Exercise objective. Here are the records. Write out exactly the lines between the one holding "Click the Smart Image Expander icon" and the one holding "Click the Procedure", inclusive.

Data extracts.
- Opening Delimiter -
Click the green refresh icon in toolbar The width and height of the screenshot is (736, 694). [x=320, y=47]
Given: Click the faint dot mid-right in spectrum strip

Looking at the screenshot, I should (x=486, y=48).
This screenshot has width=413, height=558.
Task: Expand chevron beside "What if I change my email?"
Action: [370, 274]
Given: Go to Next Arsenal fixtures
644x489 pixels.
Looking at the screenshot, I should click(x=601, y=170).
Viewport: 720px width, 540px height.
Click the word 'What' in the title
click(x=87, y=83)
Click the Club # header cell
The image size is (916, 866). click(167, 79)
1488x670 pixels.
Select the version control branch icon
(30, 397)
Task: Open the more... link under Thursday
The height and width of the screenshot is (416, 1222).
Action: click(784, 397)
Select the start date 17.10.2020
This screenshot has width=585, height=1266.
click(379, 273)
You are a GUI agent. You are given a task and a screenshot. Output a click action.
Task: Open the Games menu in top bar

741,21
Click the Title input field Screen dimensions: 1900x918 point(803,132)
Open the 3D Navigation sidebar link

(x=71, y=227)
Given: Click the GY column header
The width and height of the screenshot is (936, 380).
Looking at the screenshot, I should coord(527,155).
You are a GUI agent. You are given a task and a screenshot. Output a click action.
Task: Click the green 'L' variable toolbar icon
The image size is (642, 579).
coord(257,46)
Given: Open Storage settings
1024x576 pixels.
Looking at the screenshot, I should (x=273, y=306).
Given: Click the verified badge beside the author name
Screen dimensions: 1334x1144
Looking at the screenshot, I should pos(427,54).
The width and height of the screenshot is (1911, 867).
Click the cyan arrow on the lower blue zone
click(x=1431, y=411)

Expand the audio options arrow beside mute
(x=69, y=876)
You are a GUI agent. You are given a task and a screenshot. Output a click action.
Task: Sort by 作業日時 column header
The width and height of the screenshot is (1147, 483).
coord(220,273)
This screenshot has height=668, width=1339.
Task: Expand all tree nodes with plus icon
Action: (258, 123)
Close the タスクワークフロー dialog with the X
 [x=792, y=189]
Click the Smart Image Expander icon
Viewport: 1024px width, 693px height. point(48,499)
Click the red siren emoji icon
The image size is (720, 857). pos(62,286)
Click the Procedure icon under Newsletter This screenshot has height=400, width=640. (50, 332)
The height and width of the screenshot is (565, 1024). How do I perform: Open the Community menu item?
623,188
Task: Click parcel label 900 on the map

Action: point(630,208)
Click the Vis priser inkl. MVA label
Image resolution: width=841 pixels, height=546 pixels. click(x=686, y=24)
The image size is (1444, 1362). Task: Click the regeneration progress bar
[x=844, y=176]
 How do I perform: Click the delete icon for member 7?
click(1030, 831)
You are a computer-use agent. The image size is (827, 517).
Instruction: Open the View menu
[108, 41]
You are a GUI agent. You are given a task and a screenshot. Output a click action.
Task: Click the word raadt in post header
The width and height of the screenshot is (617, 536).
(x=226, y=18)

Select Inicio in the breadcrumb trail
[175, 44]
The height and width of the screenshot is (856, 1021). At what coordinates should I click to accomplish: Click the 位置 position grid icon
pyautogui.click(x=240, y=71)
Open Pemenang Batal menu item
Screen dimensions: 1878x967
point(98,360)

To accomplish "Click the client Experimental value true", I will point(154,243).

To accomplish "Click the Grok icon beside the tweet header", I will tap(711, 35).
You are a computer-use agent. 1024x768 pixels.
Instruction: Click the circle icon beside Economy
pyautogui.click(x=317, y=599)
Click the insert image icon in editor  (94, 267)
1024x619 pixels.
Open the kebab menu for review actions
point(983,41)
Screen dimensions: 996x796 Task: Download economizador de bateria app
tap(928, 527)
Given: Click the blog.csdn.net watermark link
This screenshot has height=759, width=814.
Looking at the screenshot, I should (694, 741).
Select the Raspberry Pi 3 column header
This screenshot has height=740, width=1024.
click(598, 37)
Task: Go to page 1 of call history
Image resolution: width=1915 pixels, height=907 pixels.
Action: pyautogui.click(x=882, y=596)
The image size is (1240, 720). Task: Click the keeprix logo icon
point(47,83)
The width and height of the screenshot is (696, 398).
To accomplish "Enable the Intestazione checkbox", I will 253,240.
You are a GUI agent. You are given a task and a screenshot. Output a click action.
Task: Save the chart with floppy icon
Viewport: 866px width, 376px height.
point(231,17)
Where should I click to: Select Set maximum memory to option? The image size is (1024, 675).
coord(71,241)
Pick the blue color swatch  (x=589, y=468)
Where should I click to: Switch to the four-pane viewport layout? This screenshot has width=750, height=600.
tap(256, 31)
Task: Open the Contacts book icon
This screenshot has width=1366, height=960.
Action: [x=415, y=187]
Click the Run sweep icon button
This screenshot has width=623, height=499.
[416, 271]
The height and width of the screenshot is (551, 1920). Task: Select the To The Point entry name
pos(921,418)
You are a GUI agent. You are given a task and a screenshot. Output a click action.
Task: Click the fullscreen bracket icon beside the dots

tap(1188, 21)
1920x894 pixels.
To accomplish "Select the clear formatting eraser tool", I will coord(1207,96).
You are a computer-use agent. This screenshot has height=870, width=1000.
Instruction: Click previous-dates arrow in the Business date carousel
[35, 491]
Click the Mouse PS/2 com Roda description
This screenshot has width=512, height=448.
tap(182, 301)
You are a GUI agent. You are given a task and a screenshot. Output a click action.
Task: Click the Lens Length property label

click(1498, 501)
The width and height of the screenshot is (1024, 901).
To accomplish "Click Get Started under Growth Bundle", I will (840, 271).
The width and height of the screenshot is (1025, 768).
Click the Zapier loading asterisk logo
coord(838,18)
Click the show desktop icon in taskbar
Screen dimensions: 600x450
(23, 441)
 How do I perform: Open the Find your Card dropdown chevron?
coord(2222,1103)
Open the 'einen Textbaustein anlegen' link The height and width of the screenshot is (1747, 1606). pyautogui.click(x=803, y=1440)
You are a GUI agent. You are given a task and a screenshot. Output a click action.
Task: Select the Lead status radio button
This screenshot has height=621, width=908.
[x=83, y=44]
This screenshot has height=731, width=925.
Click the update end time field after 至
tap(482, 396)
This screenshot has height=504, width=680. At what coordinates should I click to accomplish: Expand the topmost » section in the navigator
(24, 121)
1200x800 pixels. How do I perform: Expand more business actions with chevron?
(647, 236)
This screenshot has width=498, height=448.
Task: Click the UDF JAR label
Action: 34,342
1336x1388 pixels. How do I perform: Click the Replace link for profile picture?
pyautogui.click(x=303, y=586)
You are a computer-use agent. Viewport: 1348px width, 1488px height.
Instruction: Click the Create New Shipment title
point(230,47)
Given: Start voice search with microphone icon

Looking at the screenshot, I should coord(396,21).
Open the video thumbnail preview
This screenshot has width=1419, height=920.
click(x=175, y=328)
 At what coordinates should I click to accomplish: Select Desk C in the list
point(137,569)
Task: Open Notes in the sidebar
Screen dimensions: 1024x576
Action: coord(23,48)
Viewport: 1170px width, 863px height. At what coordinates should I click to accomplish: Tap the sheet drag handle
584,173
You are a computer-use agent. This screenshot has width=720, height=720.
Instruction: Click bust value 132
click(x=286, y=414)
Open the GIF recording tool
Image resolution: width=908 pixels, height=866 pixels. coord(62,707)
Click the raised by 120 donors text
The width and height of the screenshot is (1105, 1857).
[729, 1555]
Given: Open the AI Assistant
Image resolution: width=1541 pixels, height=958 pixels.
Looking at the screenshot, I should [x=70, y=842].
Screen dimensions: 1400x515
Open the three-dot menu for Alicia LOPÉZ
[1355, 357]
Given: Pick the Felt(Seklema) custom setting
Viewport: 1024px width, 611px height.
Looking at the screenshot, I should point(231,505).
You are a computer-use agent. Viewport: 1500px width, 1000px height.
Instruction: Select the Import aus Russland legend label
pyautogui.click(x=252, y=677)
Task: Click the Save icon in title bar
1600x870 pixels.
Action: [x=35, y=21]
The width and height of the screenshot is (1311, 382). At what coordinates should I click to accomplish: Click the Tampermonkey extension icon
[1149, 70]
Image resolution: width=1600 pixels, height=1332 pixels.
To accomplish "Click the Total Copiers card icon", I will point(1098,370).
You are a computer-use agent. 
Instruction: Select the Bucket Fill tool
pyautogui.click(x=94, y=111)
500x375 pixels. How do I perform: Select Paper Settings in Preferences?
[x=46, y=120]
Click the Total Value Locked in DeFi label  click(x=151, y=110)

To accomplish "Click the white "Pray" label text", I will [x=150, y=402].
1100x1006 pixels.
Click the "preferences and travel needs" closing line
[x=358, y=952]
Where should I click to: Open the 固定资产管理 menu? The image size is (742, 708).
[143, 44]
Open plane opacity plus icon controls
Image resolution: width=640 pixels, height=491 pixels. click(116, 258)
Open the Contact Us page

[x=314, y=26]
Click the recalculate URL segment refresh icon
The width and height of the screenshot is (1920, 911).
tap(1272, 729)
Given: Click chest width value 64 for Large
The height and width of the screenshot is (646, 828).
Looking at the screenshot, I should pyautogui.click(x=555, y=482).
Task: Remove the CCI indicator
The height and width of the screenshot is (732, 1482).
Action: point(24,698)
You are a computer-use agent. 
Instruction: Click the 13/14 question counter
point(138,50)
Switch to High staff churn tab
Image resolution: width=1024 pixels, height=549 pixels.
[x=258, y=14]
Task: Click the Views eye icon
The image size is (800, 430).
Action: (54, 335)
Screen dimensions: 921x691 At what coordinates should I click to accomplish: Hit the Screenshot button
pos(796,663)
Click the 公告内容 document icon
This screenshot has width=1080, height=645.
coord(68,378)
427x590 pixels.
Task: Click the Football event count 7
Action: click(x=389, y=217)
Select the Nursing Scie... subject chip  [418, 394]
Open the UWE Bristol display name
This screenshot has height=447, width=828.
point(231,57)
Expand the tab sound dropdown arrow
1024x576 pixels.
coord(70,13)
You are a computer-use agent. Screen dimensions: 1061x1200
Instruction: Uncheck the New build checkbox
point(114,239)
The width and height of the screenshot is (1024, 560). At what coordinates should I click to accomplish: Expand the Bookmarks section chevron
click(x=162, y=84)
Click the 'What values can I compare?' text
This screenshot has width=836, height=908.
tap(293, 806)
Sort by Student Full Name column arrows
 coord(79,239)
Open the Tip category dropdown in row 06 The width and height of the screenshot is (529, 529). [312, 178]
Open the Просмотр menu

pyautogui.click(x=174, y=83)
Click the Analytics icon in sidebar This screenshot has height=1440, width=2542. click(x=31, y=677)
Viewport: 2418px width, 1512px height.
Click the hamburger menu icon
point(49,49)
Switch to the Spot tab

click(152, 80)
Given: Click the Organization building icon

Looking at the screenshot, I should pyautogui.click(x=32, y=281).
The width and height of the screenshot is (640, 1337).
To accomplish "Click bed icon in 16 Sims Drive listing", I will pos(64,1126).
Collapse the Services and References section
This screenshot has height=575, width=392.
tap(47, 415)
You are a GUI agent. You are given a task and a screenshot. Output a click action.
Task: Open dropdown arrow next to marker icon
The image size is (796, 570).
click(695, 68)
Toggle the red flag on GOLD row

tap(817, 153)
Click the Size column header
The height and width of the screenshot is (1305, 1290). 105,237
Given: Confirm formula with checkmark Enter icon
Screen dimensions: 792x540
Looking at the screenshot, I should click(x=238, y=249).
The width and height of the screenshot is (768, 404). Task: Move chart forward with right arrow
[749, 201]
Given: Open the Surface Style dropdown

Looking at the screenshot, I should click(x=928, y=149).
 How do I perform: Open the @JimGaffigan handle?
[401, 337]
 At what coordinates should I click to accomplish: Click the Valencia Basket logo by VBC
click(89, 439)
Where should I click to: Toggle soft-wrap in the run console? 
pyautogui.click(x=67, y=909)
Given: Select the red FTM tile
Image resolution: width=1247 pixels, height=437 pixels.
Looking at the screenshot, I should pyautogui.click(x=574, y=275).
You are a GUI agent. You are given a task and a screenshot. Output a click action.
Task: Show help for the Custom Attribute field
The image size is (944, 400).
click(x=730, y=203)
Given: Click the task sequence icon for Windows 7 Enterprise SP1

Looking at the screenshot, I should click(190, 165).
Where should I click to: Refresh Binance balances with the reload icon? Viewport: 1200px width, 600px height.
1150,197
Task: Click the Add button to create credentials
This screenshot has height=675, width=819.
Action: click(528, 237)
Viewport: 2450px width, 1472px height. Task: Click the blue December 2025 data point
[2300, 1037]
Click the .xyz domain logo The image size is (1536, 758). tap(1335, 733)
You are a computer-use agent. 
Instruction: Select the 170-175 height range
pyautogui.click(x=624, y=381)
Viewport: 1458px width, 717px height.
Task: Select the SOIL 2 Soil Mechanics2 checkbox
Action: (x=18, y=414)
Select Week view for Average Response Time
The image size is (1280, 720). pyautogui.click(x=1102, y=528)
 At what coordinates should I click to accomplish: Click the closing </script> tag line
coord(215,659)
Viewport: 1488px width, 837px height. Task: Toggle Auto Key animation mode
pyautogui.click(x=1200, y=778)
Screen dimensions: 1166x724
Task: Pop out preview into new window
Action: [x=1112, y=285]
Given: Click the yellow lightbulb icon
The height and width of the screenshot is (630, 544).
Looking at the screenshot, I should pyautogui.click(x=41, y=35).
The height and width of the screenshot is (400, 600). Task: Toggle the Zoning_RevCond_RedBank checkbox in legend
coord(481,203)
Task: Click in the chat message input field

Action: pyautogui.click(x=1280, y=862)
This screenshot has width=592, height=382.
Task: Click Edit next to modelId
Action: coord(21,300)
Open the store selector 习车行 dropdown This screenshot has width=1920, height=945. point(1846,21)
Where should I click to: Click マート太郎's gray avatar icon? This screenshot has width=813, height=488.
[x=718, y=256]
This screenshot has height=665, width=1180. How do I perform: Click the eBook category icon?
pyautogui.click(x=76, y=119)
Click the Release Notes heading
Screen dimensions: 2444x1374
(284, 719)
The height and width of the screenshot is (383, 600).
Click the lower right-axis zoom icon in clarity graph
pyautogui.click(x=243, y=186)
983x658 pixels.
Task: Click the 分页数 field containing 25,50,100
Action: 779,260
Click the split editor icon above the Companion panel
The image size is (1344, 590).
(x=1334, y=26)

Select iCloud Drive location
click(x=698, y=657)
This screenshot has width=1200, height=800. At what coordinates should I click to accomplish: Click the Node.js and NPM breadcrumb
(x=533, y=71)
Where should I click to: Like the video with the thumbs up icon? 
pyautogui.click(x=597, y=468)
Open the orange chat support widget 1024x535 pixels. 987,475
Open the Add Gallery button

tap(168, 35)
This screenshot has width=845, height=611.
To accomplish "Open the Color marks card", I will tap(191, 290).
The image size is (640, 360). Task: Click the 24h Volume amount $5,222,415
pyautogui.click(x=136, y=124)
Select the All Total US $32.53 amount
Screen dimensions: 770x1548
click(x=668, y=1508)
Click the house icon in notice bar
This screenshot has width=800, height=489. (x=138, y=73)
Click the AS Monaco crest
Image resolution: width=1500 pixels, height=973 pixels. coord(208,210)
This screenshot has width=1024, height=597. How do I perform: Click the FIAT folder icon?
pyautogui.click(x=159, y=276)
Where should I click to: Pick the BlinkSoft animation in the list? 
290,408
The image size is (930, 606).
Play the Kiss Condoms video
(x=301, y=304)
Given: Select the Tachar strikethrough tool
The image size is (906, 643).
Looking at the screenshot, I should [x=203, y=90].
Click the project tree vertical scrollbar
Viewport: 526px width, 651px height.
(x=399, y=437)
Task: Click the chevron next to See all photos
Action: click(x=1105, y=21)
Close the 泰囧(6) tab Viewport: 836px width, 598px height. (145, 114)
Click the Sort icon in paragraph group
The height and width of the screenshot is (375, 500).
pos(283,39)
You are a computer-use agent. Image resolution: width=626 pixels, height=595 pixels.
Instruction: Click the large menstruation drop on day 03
- Closing Delimiter -
Task response.
Click the Smart Image Expander icon
Viewport: 1024px width, 693px height. point(48,499)
Click the red siren emoji icon
The image size is (720, 857). pos(62,286)
Click the Procedure icon under Newsletter This screenshot has height=400, width=640. (50, 332)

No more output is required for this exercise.